Jusqu’à ce que ce travail soit accompli, l’orchestre peut être un lieu hostile pour le musicien noir solitaire.
Un véritable changement
« Les Noirs sont tous épuisés. J’étais complètement épuisé après George Floyd », déclare Bartholomew-Poyser. Il suggère, au lieu de se demander ce qu’il faut éviter de dire aux Noirs, de les mettre au conseil d’administration ou dans des positions de pouvoir.
En tant qu’artiste en résidence et ambassadeur communautaire de Symphony Nova Scotia, il a reçu un appel de Christopher Wilkinson, le PDG. » Il m’a demandé : « Pensez-vous que nous pourrions faire un concert avec le Maritime Bhangra Group et Symphony Nova Scotia ? ». J’y ai pensé pendant trois secondes. J’ai répondu « Oui ». »
Bartholomew-Poyser envisage l’orchestre comme une bibliothèque de sons qui peut être appliquée à la musique du monde entier, et pas seulement au canon européen. Il a arrangé de la musique bhangra pour la symphonie. Le concert a été un succès.

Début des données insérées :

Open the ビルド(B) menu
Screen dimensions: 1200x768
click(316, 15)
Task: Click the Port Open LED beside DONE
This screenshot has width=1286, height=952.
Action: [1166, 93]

« Voilà à quoi ressemble l’inclusion. C’est de la vulnérabilité de sa part (celle de Wilkinson). C’est du respect. C’est un transfert de responsabilités. Mettre des personnes de couleur à des postes de pouvoir. Et leur faire confiance », dit-il.
Bartholomew-Poyser insiste sur le fait que les artistes doivent pouvoir parler de leurs expériences de micro-agressions, d' »altération » et de préjudices plus manifestes, entre eux et avec leurs organisations. Le Festival de Stratford et le Ballet national du Canada ont récemment été interpellés par des artistes noirs.
Le pouvoir du plus grand nombre
Iveniuk a savouré les expériences de travail au sud de la frontière et la possibilité d’être l’une des nombreuses personnes noires dans un cadre orchestral. « Époustouflant ! », dit-elle en riant. « Un orchestre entier de nous ? »
Thibideau n’a pas encore vécu cette expérience. Elle consacre l’année 2020 à la création de ses propres projets, dont une trousse de spectacle qui sera utilisée pour divertir les gens dans le système carcéral.
Les nombreux projets d’Iveniuk comprennent le quatuor Odin. et prévoit de former autant d’enfants BIPOC qu’elle peut.
Bartholomew-Poyser prévoit d’attraper les jeunes joueurs BIPOC qui montent. Il dit que le soutien ressemble à de l’argent, ainsi que le mentorat, les leçons ainsi que le transport vers et depuis les concerts. Cela ressemble aussi à des artistes classiques noirs qui restent en contact, dit-il, car « nous avons besoin les uns des autres. »
Dans la communauté classique canadienne déjà très étendue, ces connexions vitales seront la clé pour accroître la participation et la visibilité des instrumentistes noirs.